In the camps, the women sigh, “O brave new world”

A key plank of Australia’s asylum policy is deterrence. What happened to asylum being the key plank of asylum policy? Deterrence in this instance means “offshore camps”, particularly on the islands of Manus and Nauru Islands. Manus Island is part of Papua New Guinea, where a trial opened today to challenge the legality of the “processing camps”. The charge is that the Papua New Guinean law does not allow for detention without any charge. Detention camps. Processing camps. Or, as Marianne Evers said of the camp on Nauru, “I actually liken it to a concentration camp.” Not surprisingly, the Australian government takes offense at the likening, “I think invoking concentration camp is a disgrace.” Calling the camps on Manus Island and Nauru Island “concentration camps” is a disgrace, but the camps themselves … are fine?

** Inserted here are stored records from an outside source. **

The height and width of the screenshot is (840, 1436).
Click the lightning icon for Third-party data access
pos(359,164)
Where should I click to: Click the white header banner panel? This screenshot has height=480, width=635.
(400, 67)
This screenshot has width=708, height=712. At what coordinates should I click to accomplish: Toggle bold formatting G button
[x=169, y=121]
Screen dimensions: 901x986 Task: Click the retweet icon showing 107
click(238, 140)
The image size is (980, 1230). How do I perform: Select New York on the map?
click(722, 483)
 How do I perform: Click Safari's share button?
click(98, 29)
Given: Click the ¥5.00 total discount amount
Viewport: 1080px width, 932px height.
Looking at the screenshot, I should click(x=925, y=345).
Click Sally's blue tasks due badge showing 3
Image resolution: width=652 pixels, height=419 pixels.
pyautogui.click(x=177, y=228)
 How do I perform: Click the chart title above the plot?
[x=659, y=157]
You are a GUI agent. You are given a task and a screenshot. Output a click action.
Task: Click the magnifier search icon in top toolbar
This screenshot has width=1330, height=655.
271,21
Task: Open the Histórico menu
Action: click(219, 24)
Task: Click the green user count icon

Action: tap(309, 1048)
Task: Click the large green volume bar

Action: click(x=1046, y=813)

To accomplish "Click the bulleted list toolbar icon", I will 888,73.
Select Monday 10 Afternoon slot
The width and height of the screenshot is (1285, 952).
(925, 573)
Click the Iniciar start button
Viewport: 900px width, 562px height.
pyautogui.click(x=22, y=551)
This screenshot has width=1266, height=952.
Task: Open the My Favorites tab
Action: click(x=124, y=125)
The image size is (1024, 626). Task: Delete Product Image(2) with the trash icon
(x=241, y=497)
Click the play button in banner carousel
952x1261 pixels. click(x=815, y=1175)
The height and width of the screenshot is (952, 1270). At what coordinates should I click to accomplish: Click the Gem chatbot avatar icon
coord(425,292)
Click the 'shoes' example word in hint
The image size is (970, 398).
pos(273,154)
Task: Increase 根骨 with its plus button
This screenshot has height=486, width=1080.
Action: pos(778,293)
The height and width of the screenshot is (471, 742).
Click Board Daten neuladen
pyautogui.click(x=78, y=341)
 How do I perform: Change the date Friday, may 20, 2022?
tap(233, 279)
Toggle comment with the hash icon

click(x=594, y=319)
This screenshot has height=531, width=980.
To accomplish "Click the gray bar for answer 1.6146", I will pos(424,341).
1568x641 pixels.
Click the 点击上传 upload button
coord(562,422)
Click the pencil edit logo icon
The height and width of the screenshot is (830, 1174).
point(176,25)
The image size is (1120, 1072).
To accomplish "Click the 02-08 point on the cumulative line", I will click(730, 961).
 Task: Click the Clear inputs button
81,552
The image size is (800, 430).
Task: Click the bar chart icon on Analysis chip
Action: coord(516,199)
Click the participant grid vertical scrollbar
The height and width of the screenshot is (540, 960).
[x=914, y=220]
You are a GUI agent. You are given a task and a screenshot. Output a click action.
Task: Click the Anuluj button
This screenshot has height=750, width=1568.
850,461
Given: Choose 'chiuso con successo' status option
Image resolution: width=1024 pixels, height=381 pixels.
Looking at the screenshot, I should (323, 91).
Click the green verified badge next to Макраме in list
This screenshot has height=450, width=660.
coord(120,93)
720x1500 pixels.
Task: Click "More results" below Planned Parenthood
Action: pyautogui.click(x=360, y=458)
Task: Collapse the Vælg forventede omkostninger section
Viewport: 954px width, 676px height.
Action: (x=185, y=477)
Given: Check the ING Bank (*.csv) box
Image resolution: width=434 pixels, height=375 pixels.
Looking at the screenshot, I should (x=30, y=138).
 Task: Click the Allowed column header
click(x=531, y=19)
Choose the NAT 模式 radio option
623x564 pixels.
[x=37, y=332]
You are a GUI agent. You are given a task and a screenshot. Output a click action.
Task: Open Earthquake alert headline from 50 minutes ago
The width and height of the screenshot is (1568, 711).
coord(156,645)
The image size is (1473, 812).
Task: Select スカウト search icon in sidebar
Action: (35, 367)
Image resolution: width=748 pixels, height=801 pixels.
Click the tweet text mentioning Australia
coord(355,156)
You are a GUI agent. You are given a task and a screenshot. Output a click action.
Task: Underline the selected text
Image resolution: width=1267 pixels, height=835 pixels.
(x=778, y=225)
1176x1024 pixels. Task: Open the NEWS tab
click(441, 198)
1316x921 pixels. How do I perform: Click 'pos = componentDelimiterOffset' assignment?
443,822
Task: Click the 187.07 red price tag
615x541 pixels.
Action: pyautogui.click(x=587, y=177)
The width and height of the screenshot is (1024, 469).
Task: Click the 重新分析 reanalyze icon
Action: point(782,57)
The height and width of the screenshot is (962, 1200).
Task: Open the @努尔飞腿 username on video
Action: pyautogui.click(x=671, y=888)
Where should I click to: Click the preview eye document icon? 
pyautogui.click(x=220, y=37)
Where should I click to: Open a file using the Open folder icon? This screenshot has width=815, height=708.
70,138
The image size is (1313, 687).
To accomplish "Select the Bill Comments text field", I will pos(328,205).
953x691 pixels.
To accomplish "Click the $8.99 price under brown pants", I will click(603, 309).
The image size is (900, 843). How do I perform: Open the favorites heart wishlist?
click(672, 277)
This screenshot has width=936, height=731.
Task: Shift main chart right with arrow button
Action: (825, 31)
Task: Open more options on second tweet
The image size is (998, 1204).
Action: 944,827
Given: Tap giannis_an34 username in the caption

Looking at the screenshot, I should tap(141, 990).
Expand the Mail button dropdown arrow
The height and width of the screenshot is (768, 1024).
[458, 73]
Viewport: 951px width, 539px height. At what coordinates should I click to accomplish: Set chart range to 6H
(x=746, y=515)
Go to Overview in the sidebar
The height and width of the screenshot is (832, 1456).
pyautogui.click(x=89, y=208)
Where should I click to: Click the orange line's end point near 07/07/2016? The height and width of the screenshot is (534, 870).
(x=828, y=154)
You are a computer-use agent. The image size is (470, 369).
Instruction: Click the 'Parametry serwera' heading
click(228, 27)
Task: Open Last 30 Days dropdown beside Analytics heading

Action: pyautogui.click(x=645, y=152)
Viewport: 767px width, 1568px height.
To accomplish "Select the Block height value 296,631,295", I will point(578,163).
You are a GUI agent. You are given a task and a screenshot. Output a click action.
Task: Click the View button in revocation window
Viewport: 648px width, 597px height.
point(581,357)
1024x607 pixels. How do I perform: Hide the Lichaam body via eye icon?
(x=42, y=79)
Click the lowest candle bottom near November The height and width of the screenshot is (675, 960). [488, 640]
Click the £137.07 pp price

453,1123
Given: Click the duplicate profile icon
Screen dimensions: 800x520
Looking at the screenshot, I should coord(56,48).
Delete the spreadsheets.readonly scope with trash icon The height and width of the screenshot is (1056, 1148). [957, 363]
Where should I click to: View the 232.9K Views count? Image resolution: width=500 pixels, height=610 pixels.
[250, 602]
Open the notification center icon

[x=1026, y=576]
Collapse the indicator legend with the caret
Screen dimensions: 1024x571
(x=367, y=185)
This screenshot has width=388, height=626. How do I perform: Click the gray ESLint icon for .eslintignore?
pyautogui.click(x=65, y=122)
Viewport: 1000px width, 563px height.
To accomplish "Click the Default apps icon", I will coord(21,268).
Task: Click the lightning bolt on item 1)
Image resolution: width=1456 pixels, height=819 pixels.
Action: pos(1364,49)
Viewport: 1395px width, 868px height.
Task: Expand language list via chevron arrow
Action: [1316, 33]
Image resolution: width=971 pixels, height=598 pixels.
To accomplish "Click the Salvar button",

Last week, New Matilda published three sets of letters by women asylum seekers currently imprisoned on Manus Island. The women are from Iran, Pakistan, Sri Lanka, Afghanistan. They describe terrible hardships in their homelands, terrific struggles to get to Australia, and then debilitating, crushing conditions on Christmas Island and then on Manus Island. They describe the dire mental health crisis that sweeps through the camps, especially among the younger men who are increasingly suicidal. They write about their struggle for safety for themselves and their children. They write a great deal about their children. They describe the life draining out of their children within the universe of trauma that constitutes the detention camp. They describe the cultures and public policies of violence against women in their homelands that compelled them to leave, to seek personal safety and dignity.

The United Nations Refugee Agency, UNHCR, issued a report last week on Manus Island, based on a January visit. The agency confirms the reports of the women asylum seekers. The physical conditions are “harsh”. The living quarters have no privacy, which is a particular concern to parents of girls; are unbearably hot; and have grossly inadequate sanitary facilities. And that’s the family compound. The conditions in the compound for single male adults are worse.

The conditions are generally and specifically traumatic. They breed mental health crises on an individual, collective and structural basis. For the adults, it’s terrible. For the children, it’s crushing.

The UN list of dehumanizing conditions goes on, but here’s the point. This is what happens when deterrence is a key plank in asylum policy. Since Australia began “offshore processing” its asylum seekers, have the numbers gone down? Absolutely not. They’ve risen, incrementally. Does that mean the policy hasn’t worked? According to the State, it means the State hasn’t arrived at the proper balance of harsh and brutal. When the Australian government can match the brutality the women, children and men have fled, then it will have arrived at what it considers to be an appropriate asylum program.

Australia has invested political capital, national identity, and hard cold cash in brutalizing asylum seekers. They have sought partners. First they turned to Papua New Guinea, and this week, they turned to New Zealand. Australia sees asylum seekers as another `opportunity’ for regional free trade agreements. This time trade is in battered bodies and dreams.

Why can’t asylum, rather than deterrence, by the key plank of the asylum policy? What would it take to move the concept of the right to asylum to the center of all asylum policy? Ask the women asylum seekers on Manus Island. Repeatedly, they say they fled violence but they sought peace. Peace, rather than `security’, must govern asylum policy.

Meanwhile, the women who sought peace sit in the harsh camps on the remote islands, look at their children, look at themselves, look at the guards, look at where they’ve come to and where they’re probably going, if the State has its way, and they sigh, “O brave new world, that has such people in’t.”